Text to read:
# Tart Muscadine Wine



## KLjones (Nov 1, 2014)

I am making my first batch of muscadine wine and in it's secondary fermentation stage it is very tart. I have 6 gallons of wine which started from 37 lbs of muscadine, 8lbs of sugar, 10pts of bottled water, 3tsp pectin, 6 tsp of nutrient and 6 campden tablets. The starting SG was 1.100. I have racked it to the secondary fermenter and since re-racked it adding 1 1/2 tsp of stabilizer. The titratable acid is about 9. I wanted a dry to semi-sweet finished wine. I am not sure if this will problem will solve itself or if I should take some action. I plan to add sugar before bottling to sweeten it back a bit, will that fix the tart issue? 2 weeks ago it was less tart with a titratable acid level of about 8.


----------



## Rodnboro (Nov 5, 2014)

Your TA is on the high side. I would shoot for .6 to .8. With the high ABV, aging and sweetening will also help. I have scaled back my ABV on muscadine to 10 to 11% and sweeten to 1.010. Potassium bicarbonate can be used after fermentation to reduce the acid. I don't know the amounts, but calcium carbonate which is used before fermentation is approximately 1 teaspoon per gallon to reduce TA .1%. Maybe more experienced muscadine makers will respond for more help.


----------



## olusteebus (Nov 5, 2014)

I brought my muscadine and scuppernong wine to a final sg of 1.010. I don't think muscadine is good dry. I also used glycerin on one batch and it improved it a great deal.

Muscadine is very acidic


----------



## garymc (Nov 5, 2014)

Problem: How would you translate this sentence from the muscadine wine thread into Spanish: "Potassium bicarbonate can be used after fermentation to reduce the acid."

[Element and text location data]
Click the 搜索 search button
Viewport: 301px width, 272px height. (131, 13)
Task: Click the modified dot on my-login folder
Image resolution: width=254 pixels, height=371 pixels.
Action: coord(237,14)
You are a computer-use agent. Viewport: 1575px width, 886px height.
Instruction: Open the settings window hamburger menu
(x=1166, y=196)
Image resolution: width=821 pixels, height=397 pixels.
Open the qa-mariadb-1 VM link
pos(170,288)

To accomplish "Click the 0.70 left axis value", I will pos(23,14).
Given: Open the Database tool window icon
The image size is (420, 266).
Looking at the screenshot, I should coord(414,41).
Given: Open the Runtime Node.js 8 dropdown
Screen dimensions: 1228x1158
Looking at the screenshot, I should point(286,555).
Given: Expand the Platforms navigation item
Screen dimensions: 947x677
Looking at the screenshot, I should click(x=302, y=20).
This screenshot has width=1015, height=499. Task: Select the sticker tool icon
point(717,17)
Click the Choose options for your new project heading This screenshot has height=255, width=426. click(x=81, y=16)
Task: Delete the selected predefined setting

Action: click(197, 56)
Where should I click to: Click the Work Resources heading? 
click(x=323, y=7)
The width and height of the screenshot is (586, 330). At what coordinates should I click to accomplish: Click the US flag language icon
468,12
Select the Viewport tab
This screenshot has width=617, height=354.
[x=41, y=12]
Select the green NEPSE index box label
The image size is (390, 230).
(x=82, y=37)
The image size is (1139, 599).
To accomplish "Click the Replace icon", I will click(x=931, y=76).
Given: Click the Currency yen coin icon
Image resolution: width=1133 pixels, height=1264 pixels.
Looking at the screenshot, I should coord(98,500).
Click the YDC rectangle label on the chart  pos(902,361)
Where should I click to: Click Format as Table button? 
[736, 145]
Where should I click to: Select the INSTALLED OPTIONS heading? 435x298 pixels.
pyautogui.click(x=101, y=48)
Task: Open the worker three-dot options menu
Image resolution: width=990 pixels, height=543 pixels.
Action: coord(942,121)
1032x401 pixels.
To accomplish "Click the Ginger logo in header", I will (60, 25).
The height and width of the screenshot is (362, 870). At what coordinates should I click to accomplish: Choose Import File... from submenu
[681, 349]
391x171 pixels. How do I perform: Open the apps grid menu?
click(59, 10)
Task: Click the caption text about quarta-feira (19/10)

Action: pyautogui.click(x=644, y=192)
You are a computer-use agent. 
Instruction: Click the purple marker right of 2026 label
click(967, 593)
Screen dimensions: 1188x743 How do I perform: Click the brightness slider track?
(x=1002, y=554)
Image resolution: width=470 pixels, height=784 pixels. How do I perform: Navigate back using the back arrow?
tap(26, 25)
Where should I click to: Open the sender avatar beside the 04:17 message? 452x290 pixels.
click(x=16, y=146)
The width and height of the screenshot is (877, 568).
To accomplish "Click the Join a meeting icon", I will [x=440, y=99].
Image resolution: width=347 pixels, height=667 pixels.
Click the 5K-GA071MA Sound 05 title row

The completed task: El bicarbonato de potasio se puede usar después de la fermentación para reducir el ácido.